Background and objectives: Describe the unique functions of immunoglobulin G4 (IgG4) in IgG4-neurologic disorders (IgG4-ND) and explain why, in contrast to their IgG1-counterparts, they respond poorly to intravenous immune globulin (IVIg) but effectively to anti-B cell therapies.

Methods: The IgG4 structure and isotype switch, B cells and plasmablasts relevant to IgG4 production, and IgG4-induced disruption of the targeted antigens are reviewed and compared with IgG1-mediated autoimmune ND, where IVIg inhibits IgG1-triggered inflammatory effects.

Results: The main IgG4-ND include muscle-specific kinase myasthenia; nodal/paranodal chronic inflammatory demyelinating polyradiculoneuropathy with antibodies to neurofascin-155, contactin-1/caspr-1, or pan-neurofascins; antileucine-rich, glioma-inactivated-1 and contactin-associated protein-like 2 associated-limbic encephalitis, Morvan syndrome, or neuromyotonia; and anti-IgLON5 disorder. The IgG4, because of its unique structural features in the hinge region, has noninflammatory properties being functionally monovalent and bispecific, unable to engage in cross-linking and internalization of the targeted antigen. In contrast to IgG1 subclass which is bivalent and monospecific, IgG4 does not activate complement and cannot bind to inhibitory Fcγ receptor (FcγRIIb) to activate cellular and complement-mediated immune responses, the key functions inhibited by IVIg. Because IVIg contains only 0.7%-2.6% IgG4, its idiotypes are of IgG1 subclass and cannot effectively neutralize IgG4 or sufficiently enhance IgG4 catabolism by saturating FcRn.
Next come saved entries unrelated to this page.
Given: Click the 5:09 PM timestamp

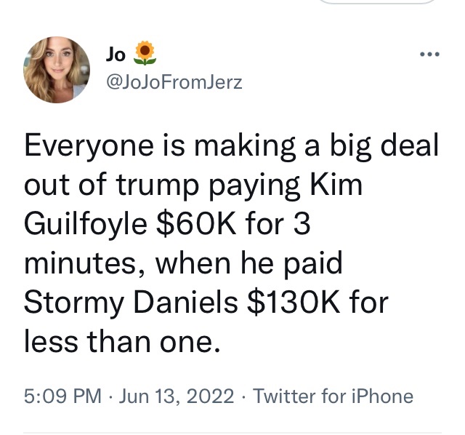Looking at the screenshot, I should pos(62,396).
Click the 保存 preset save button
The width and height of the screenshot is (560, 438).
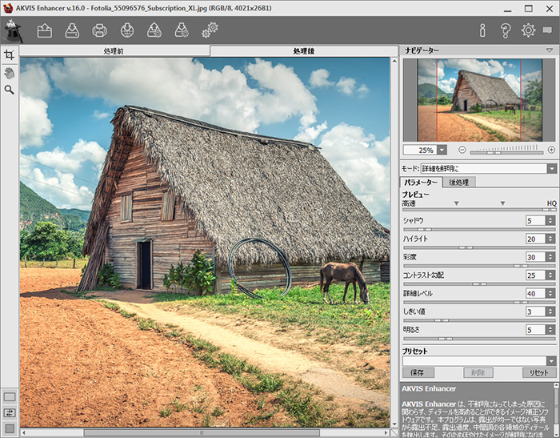(418, 373)
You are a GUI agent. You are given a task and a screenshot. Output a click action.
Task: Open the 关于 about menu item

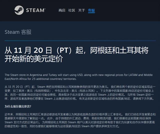pos(82,10)
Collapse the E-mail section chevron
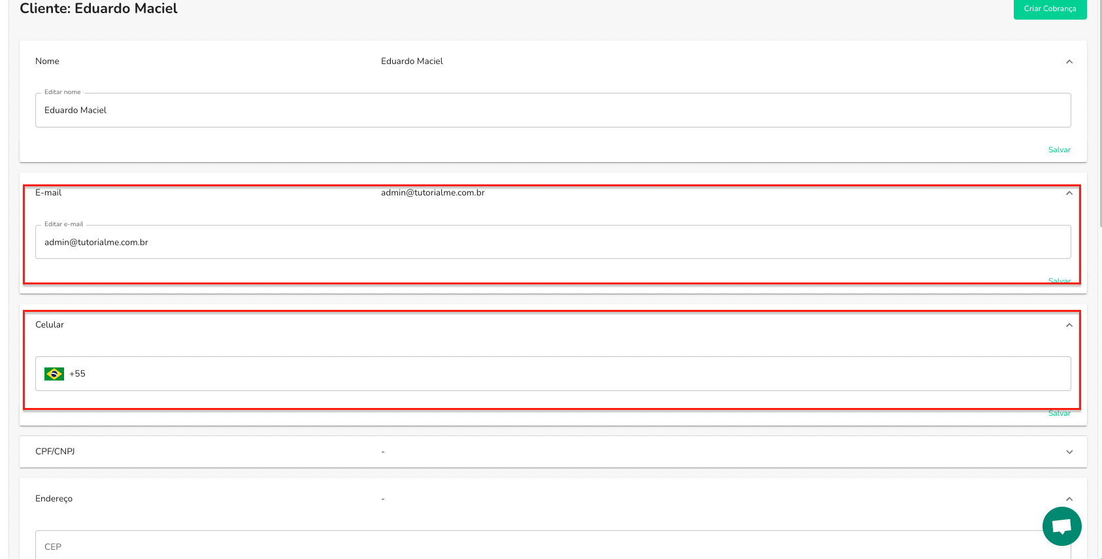The height and width of the screenshot is (559, 1102). click(x=1069, y=193)
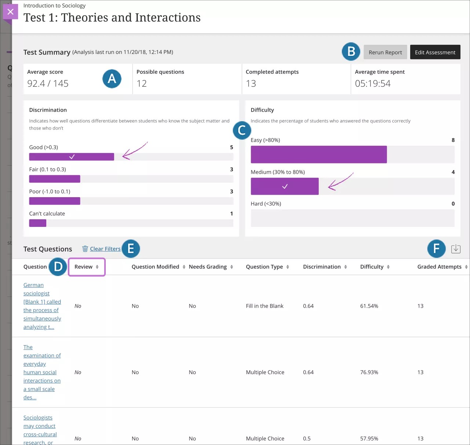
Task: Close the test analysis panel
Action: [10, 11]
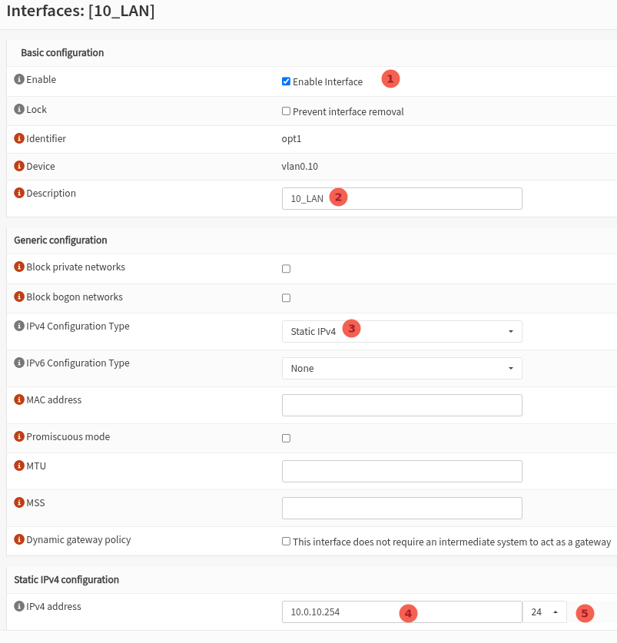The width and height of the screenshot is (617, 643).
Task: Click the info icon beside Dynamic gateway policy
Action: click(18, 539)
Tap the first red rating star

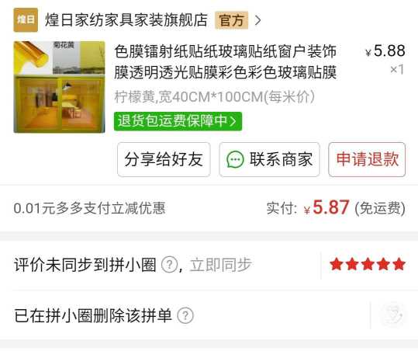336,264
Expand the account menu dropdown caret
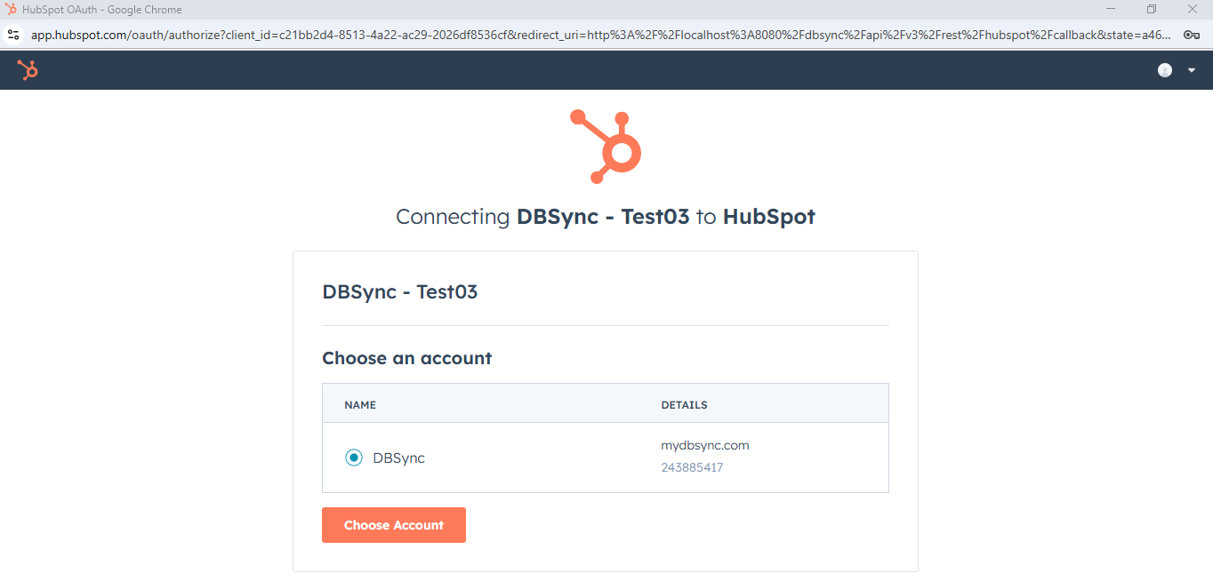The width and height of the screenshot is (1213, 573). (x=1191, y=70)
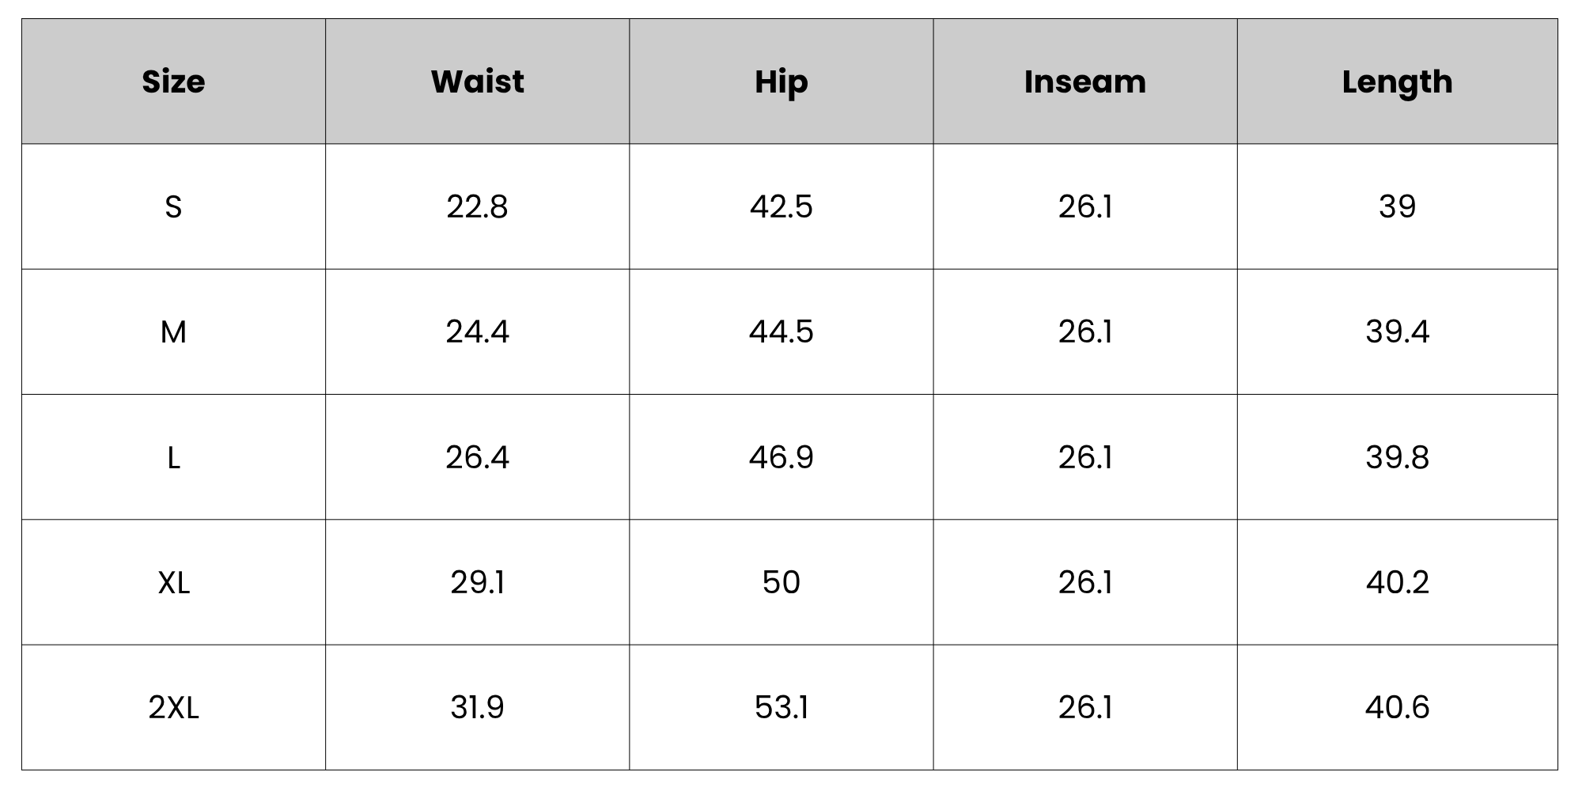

In contrast, rituximab, by targeting memory B cells and IgG4-producing CD20-positive short-lived plasma cells, induces long-lasting clinical benefits.

Discussion: Rituximab is the preferred treatment in IgG4-ND patients with severe disease by effectively targeting the production of pathogenic IgG-4 antibodies. In contrast, IVIG is ineffective because it inhibits immunoinflammatory functions irrelevant to the mechanistic effects of IgG4 and contains IgG-1 idiotypes that cannot sufficiently neutralize or possibly catabolize IgG4. Controlled studies with anti-CD19/20 monoclonals that also activate FcγRIIb may be more promising in treating IgG4-ND.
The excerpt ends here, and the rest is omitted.